4 min read

Rabbi Shmuel bar Nahman and the Charity of the Angels

A rabbi famous for his aggadic wisdom is asked what it means for God's righteousness to reach the heavens. His answer turns the entire idea of charity upside down.

Rabbi Ami had a question that did not have an obvious answer, so he went to the person in the room most qualified to give one. Rabbi Shmuel bar Nahman was known throughout the study houses of late Roman Palestine as the master of aggada, the art of story and interpretation. When the text required imagination more than logic, you asked Shmuel.

The question Rabbi Ami brought him comes from Psalms 71:19: “Your righteousness, God, reaches on high.” What does it mean for God's righteousness to reach the heavens? Righteousness, charity, justice: these are human categories. They belong to the world below, where the poor need help and the powerful need accountability. What does it mean to say they extend upward?

Shmuel's Answer on Creation, preserved in Vayikra Rabbah 31:1, compiled in fifth-century Palestine, records what Rabbi Shmuel said. His answer is one of the stranger theological claims in the entire Midrash corpus.

“Just as earthly beings need tzedaka from one another, so the supernal beings need charity from one another.”

The angels, the heavenly beings, the ones who stand in God's presence and do not eat or drink or grow tired: they need charity too. They need acts of kindness from each other. The celestial realm, in Rabbi Shmuel's vision, is not a system of perfect self-sufficiency where everyone has exactly what they need. It is a network of giving and receiving, just like the world below.

To prove this, he points to the story already recorded in Vayikra Rabbah 26:8, the story of Gabriel and the coals above Jerusalem. An angel needed to take burning coals from between the cherubs. He could not reach there on his own authority. He asked the cherub for help. The cherub extended the coal. That exchange, one celestial being helping another, is an act of angelic charity. The supernal beings, too, need each other.

Then the Midrash reaches its real destination. The verse from Psalms continues: “For you have performed great deeds.” What great deeds? The rabbis read this as the creation of the sun and moon, the “two great lights” of Genesis 1:16. God created those lights for the entire world. They shine on the righteous and the wicked without distinction. They do not wait to see who deserves warmth before providing it. They simply give.

And then comes the verse that anchors the entire discussion. The Midrash asks: if God provides light for the whole world so freely, what could God possibly want from Israel? The answer is in Leviticus 24:2: “Command the children of Israel, and they shall take to you pure virgin olive oil for the lighting.” God, who lights the sun and the moon and does not need a lamp, nevertheless desires Israel's light. Not because God is incomplete without it. Because the act of offering creates something that cannot exist otherwise. A relationship.

This is what Rabbi Shmuel bar Nahman is driving toward. Charity, in the Jewish tradition, is not just about the recipient's need. It is about what happens between the giver and the one who receives. The Hebrew word tzedaka is rooted in tzedek, justice, righteousness. Giving is not optional generosity. It is the mechanism by which the world holds together, from the angels who extend coals to each other in heaven to the Israelites who bring oil to the Temple lamp to the neighbors who feed each other in cities under siege.

The question Rabbi Ami brought to Rabbi Shmuel was grammatical: what does “reaches on high” mean? The answer Rabbi Shmuel gave was cosmological. Charity is not just an earthly obligation that echoes in heaven. It is the structural principle of heaven itself. When humans give to each other, they are doing what angels do. When they refuse to, the question becomes whether the fire that Elijah said charity could overcome will finally find somewhere to land.

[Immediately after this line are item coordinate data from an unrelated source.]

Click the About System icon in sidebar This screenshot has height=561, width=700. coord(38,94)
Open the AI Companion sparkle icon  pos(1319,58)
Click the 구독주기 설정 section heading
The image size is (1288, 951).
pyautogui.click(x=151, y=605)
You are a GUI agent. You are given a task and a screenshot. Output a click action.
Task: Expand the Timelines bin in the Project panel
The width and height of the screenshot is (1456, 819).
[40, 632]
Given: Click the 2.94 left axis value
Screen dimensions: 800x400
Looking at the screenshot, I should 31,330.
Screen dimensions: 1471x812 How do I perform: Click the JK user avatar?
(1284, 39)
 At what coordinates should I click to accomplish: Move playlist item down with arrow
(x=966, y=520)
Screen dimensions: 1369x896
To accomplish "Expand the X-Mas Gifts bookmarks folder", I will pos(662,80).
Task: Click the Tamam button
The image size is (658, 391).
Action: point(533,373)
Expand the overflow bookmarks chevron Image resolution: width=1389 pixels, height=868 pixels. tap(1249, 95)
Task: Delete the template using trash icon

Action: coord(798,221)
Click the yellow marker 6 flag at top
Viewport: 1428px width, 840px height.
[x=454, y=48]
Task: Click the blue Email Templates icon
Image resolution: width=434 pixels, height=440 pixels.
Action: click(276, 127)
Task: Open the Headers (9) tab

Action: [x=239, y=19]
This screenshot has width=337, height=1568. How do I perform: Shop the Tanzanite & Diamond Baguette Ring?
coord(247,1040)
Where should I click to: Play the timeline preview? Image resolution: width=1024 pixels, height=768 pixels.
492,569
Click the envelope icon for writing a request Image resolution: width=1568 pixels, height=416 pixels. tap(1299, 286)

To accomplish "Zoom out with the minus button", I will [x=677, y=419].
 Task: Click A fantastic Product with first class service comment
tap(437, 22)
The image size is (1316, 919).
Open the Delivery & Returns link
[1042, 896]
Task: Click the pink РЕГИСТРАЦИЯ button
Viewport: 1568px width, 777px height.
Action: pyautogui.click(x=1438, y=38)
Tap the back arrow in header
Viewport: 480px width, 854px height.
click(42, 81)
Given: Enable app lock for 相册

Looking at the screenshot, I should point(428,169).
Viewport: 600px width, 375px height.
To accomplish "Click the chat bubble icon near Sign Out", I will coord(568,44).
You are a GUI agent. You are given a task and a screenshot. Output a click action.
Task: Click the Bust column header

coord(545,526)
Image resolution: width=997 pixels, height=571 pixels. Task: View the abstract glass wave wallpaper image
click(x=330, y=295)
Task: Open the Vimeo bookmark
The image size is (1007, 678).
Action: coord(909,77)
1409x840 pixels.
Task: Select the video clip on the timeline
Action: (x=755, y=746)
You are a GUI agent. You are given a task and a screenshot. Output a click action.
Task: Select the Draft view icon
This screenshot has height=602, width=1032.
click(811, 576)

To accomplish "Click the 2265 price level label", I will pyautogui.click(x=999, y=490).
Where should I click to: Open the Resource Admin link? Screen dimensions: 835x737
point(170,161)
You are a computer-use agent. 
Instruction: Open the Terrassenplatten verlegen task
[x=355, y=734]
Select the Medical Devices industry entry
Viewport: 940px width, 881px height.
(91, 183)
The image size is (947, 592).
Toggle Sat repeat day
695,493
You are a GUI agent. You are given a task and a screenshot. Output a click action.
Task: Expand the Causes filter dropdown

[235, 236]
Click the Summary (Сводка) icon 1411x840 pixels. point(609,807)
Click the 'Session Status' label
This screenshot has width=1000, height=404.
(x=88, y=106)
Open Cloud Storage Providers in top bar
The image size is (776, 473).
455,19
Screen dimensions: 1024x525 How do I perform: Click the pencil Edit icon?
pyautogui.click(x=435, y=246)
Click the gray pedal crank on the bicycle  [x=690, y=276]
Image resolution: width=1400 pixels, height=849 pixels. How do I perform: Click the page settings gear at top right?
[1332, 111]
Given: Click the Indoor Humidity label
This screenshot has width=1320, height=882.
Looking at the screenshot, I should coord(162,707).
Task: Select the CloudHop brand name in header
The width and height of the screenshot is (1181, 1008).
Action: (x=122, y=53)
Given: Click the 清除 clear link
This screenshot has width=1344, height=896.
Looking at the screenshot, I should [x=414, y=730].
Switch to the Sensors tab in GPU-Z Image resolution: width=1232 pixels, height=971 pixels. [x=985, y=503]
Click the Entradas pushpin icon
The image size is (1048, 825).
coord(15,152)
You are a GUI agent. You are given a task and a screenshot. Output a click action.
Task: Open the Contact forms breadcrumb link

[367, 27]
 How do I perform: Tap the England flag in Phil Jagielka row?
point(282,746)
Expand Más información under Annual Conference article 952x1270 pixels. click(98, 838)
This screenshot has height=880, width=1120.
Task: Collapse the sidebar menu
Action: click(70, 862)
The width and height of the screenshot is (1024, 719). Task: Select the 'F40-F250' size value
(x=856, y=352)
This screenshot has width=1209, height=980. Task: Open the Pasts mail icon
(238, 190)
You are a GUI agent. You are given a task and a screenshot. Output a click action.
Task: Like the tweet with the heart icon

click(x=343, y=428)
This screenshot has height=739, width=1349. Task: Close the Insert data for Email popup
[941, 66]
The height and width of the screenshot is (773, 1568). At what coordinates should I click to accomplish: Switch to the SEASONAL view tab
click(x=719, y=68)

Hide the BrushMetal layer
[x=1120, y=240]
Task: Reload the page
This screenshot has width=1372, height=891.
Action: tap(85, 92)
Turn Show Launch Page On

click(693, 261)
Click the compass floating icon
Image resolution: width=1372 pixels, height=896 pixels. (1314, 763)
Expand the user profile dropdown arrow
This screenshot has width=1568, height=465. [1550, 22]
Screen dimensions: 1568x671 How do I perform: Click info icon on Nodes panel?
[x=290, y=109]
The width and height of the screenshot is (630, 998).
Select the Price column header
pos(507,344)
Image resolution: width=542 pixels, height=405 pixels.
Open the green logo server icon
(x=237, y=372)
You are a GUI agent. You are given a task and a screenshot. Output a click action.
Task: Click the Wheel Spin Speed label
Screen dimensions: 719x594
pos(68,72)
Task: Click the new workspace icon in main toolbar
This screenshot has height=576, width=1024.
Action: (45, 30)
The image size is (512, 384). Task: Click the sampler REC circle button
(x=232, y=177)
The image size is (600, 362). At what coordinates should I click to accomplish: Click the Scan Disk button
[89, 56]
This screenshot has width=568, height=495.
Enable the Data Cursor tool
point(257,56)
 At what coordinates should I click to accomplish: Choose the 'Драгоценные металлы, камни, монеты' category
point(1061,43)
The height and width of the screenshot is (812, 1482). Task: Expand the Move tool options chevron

The olive oil Israel brings to the Temple lamp is a small thing. A few drops in a vessel. But Rabbi Shmuel bar Nahman, master of aggada, looked at those drops and saw the sun. Saw the cherry-red coal extended from a cherub's hand. Saw the entire economy of heaven running on the same logic as the widow's handful of grain. His answer was not the answer Rabbi Ami expected. But it was the answer the question required.